PROBLEM DESCRIPTION: Each line of the data below that contains "screenshot" must be copied.

PROVIDED DATA:
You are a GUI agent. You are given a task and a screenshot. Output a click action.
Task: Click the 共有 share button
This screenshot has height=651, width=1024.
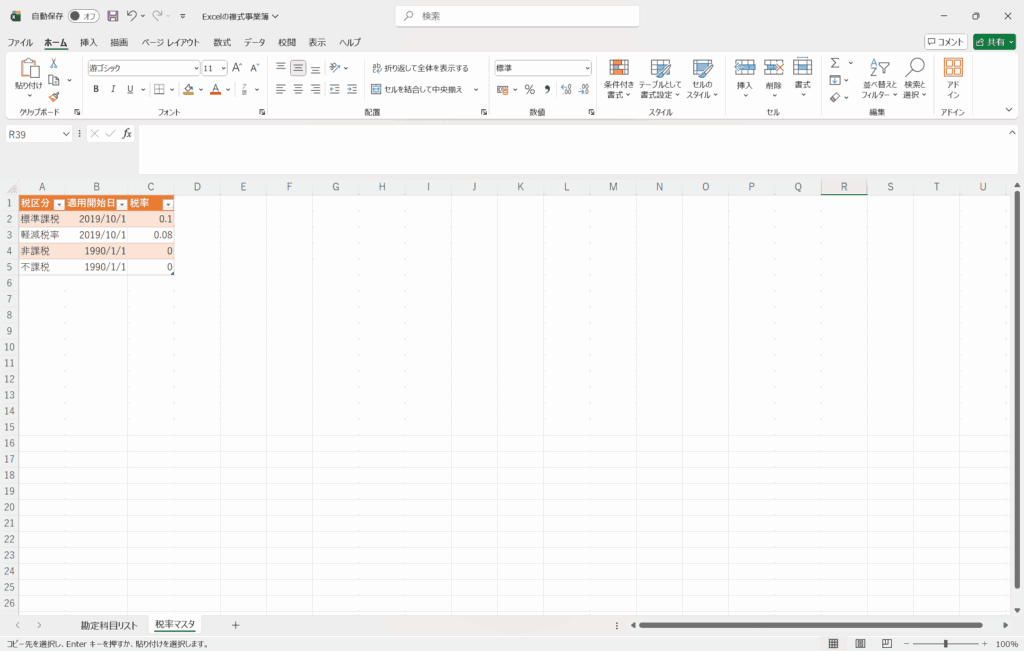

--

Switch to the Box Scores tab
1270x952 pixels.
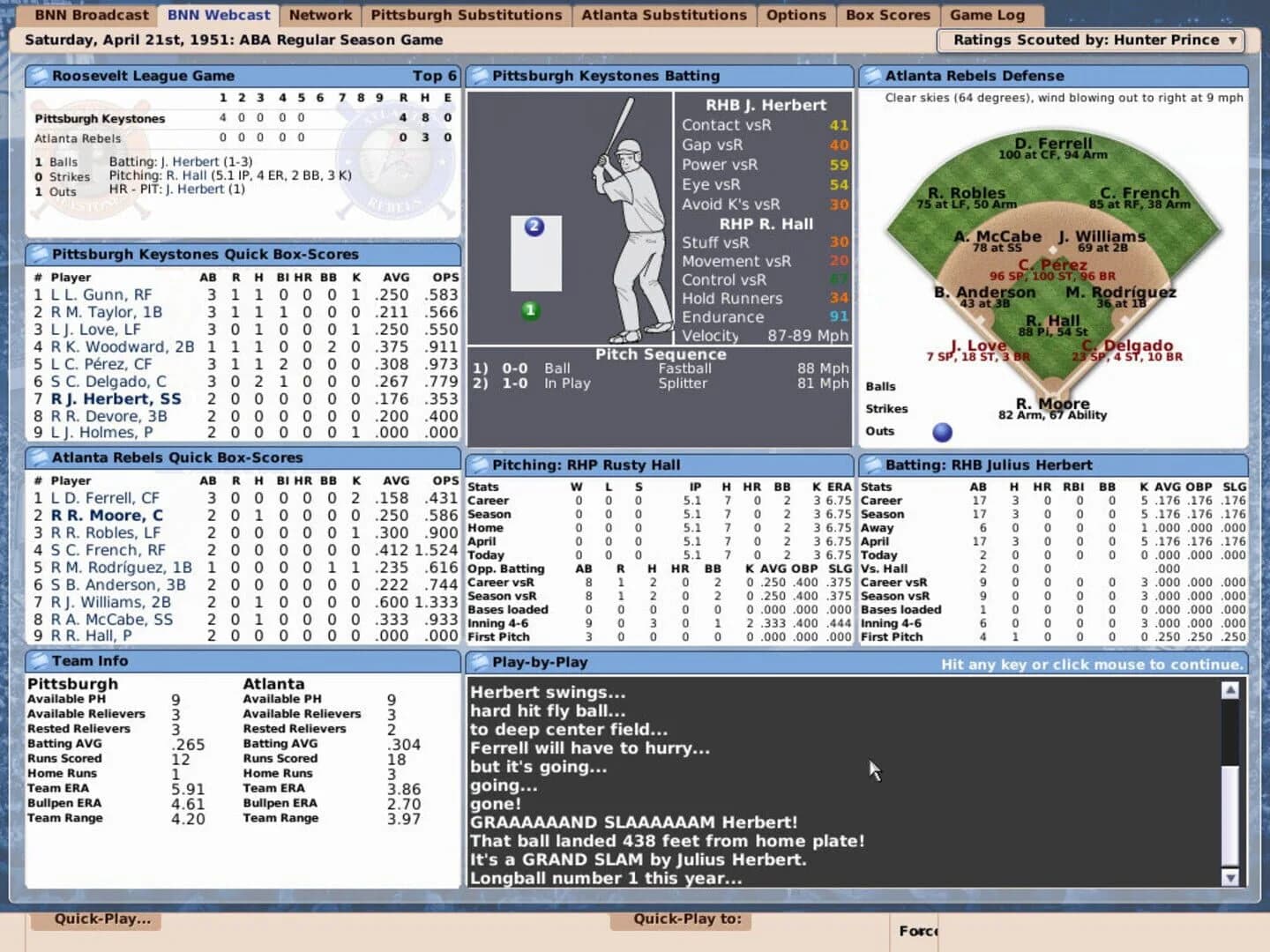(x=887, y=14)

...

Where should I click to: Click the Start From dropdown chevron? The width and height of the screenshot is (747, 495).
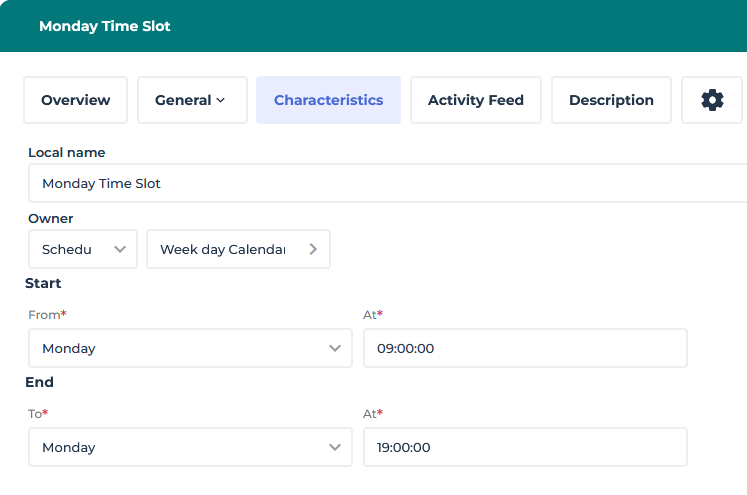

EXERCISE OUTPUT:
You are a GUI agent. You are given a task and a screenshot. Output a click action.
This screenshot has height=651, width=1024.
Where should I click to: Click the Start From dropdown chevron? The width and height of the screenshot is (747, 495).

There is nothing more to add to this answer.